Q&A: MSC’s progress in Spain
By Chris Dove, SeafoodSource contributing editor, reporting from Malaga, Spain
21 March, 2013
Aiming to expand consumers’ range of healthy, affordable seafood products, Spain’s fisheries ministry has embarked on a Strategic Plan for Aquaculture that will tackle the sector’s demands and challenges.
Operating on a multi-annual basis, the plan will take a multidisciplinary, integrated approach involving central and regional administrations, industry, researchers, NGOs, marketers and consumers, to be presented to the European Commission by the end of the year.
As an example of a multidisciplinary, integrated approach in action, the Spanish section of the Marine Stewardship Council joined forces with Spanish supermarket Eroski last month in launching a three-week consumer awareness campaign to protect the sustainability of the oceans.
A year since becoming Spain’s first retailer to carry MSC labeled products on its fresh fish counters, Eroski is introducing MSC certified refrigerated hake and haddock and MSC certified hake and cod under the Findus brand in its freezer section this year.
Until 15 March, sustainably caught seafoods bearing the MSC blue eco-label certifying wild species’ origin and traceability are being introduced to consumers at point-of-sale in 30 Eroski stores in the Basque Country and Navarra (northeast).
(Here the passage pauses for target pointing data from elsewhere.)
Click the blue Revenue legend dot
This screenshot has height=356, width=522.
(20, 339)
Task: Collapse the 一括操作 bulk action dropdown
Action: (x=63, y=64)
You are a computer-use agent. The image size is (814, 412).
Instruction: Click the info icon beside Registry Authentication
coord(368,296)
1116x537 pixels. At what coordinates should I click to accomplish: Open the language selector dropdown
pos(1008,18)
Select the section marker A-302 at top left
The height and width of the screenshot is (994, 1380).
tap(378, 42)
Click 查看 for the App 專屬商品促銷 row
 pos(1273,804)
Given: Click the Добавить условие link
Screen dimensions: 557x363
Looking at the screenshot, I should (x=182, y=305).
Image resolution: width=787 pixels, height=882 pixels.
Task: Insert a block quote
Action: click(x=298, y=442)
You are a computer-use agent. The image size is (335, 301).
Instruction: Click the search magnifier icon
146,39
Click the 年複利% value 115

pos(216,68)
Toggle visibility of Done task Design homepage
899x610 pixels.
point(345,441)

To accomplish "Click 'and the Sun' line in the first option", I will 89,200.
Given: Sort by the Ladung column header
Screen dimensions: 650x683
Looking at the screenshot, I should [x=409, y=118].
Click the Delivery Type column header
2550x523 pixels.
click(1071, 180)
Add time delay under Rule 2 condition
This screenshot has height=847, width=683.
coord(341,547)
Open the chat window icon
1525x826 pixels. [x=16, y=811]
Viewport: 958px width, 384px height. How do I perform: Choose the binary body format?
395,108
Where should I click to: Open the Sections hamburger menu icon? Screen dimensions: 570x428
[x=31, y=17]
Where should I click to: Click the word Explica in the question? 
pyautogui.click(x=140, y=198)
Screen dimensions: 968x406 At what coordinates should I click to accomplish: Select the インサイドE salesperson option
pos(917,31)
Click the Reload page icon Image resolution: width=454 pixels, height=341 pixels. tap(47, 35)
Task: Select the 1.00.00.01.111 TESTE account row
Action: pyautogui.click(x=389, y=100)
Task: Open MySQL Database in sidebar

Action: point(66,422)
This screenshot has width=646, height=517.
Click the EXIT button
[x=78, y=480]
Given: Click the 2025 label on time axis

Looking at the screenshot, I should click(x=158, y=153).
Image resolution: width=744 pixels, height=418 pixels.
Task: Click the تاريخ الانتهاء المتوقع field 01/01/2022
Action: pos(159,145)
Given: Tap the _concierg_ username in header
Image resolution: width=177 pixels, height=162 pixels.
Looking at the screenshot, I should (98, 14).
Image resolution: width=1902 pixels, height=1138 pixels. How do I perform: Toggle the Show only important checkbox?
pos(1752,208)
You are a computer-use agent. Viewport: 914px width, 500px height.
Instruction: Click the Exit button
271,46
Promotional activities, games, gifts, posters and other materials will inform consumers about their impact on future marine resources, enabling them to make the best environmental seafood choices.
Laura Rodríguez, MSC Spain and Portugal country manager, said she is pleased with the campaign’s first-week results indicating a healthy 6 percent increase in consumer awareness of the blue eco-label in participating outlets. Rodríguez explained that such joint marketing campaigns enable consumers to identify with the label in their daily shopping and commit to participating brands.
Dove: With one of the highest levels of fish consumption in Europe, how has Spain met the challenges of sustainable supply?
Rodríguez: According to the FAO, Spain has the second highest seafood consumption in Europe at about 43 kilograms per capita. To achieve sustainable supply, it’s very important to safeguard marine resources and ensure that catches are maintained at a level that ensures fish stocks, and the ecosystems on which they depend, remain healthy and productive for our own and future generations.
When Eroski’s point of sale activities officially end on 15 March, what consumer feedback will you be anticipating?
Rodríguez: According to daily reports sent by the campaign promoters, we’ve found that consumers are concerned about the health of our oceans and are very receptive to eating sustainably. Early results are a good indicator that the campaign works well for consumers. We look forward to the official results at the end of the campaign.
In recent blind tastings, Spanish consumers preferred the taste of farmed sea bass, turbot, gilthead bream and sea bream to wild-caught. How can this hurdle be overcome given that the MSC blue eco-label certifies the sustainability of wild species?
Rodríguez: Aquaculture depends on feed of animal origin, which also remains dependent on extractive fishing, so sustainable wild fisheries remain essential to meet seafood consumption needs. Among the selection criteria for consumers choosing a product, the MSC blue eco-label assesses sustainability — as quality, taste and product category are not measured by the MSC, we therefore don’t consider them an obstacle.
Does Spaniards’ acceptance of farmed seafood prove that farmers and sustainability lobby groups are achieving their objectives?
Rodríguez: The MSC doesn’t consider sustainability a generic concept, the evaluation process in certifying a fishery as sustainable is very demanding and long, lasting about a year due to the severity of our environmental standards in measuring a numerical scale of sustainability and evaluating different indicators. For this reason, we can say it is correct that the MSC eco-label allows Spaniards to ensure that the products they buy are sustainable and environmentally friendly.